Eleven years have passed since this assessment was made. Hitler’s rule could last only 12 years. Pol Pot’s dictum couldn’t fly more than 4 years. But Pirabhakaran had set the political agenda for nearly two decades now in Sri Lanka and India. An interesting, thoughtful comment I read in the Internet web page of one Sam Sloane (Ishi Press International, USA) following the verdict on Rajiv Gandhi assassination trial by the Indian Court is worth repeating here. Under the caption, ‘Who really killed Rajiv Gandhi?’ Sloane had written as follows:

“For nearly two decades, probably more people have seriously been trying to kill Velupillai Prabhakaran, the leader of the Liberation Tigers of Tamil Eelam, than any other person in the world. On Wednesday, an Indian court sentenced Velupillai Prabhakaran to death in absentia, just for the little thing of killing Rajiv Gandhi. Ha! Ha! Ha!”

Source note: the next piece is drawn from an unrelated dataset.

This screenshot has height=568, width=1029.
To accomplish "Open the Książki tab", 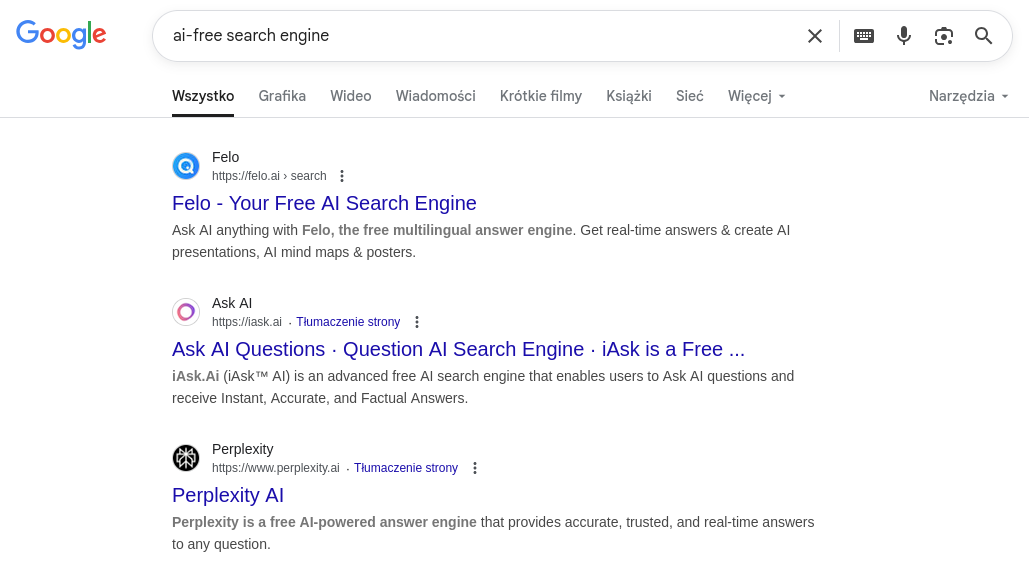I will (629, 96).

The judge in the Indian court came to the ridiculous conclusion that the only person who wanted Rajiv dead was Prabhakaran, and therefore he must be guilty, without any evidence linking him to Dhanu. I am no admirer of Prabhakaran, but I know for a fact that there were 16 million other Sri Lankans who wanted to kill Rajiv Gandhi, plus a number of Indians as well…”

Pirabhakaran’s Premature Obituary in the Madras Hindu

Before Rajiv Gandhi was assassinated in 1991, the motley brand of spies belonging to India’s Intelligence Agencies had plotted to kill Pirabhakaran. Among my collection of Pirabhakaraniana, nothing beats the following news item, which appeared in the Hindu newspaper of July 24, 1989. The caption was, “Prabhakaran reported killed in LTTE shootout”. The text in full was as follows.

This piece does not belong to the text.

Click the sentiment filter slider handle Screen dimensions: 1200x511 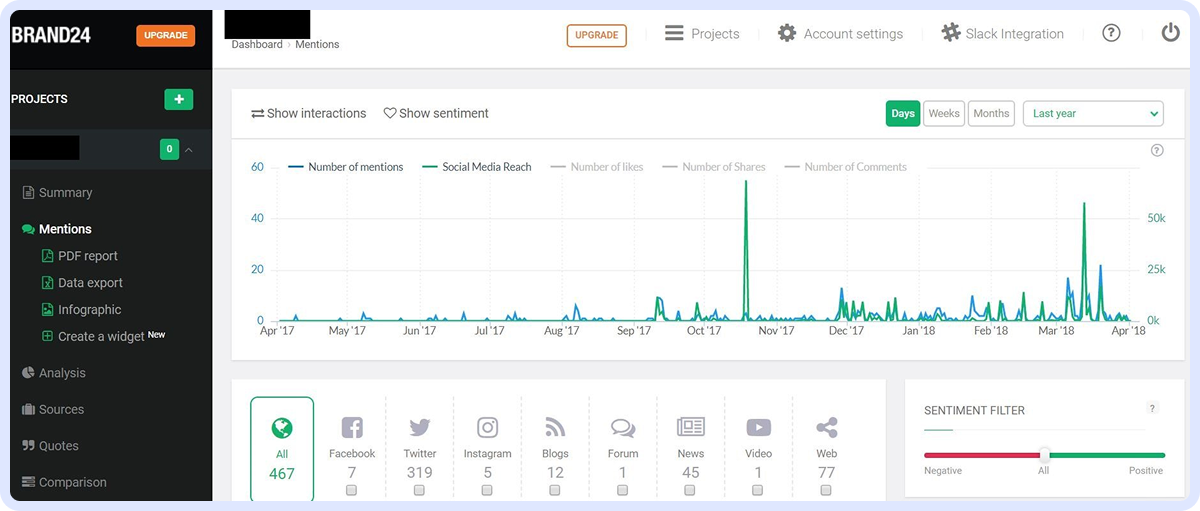pos(1044,455)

“Madras, July 23: The top leader of the Liberation Tigers of Tamil Eelam, Mr.V. Prabhakaran, was killed in a shoot-out by the Mahatiya faction of the LTTE a few days ago, according to political sources in the North-Eastern Province of Sri Lanka. Mr. Mahatiya was the deputy leader of the LTTE.

His body is reportedly at a village called Ananthaperiyakulam 20 km north-east of Vavuniya town. Various political sections in the North-Eastern Province of Sri Lanka have been talking about this over the last two days. Another indication is that a video-cassette is being circulated in which Mr. Mahatiya has proclaimed himself the leader of the LTTE. Mr. Mahatiya is also reported to be wounded in one version. When contacted in London, an LTTE representative, while not willing to credit the reports, declined to issue a formal denial.

LTTE watchers say that the basic difference between Mr. Prabhakaran and Mr. Mahatiya was that Mr. Prabhakaran opposed the line of talking with the Sri Lankan Government and collaborating openly with it against India and the other Tamil organizations. Mr. Prabhakaran was also against lining up with the Sri Lankan President R. Premadasa, in the course leading to a confrontation with India as he took the position that Sinhalese politicians could never be trusted. Besides, he was reportedly opposed to killing the TULF leaders, A. Amirthalingam and V. Yogeswaran, as he felt it would alienate the Tamil people of Sri Lanka and the people of India from the LTTE.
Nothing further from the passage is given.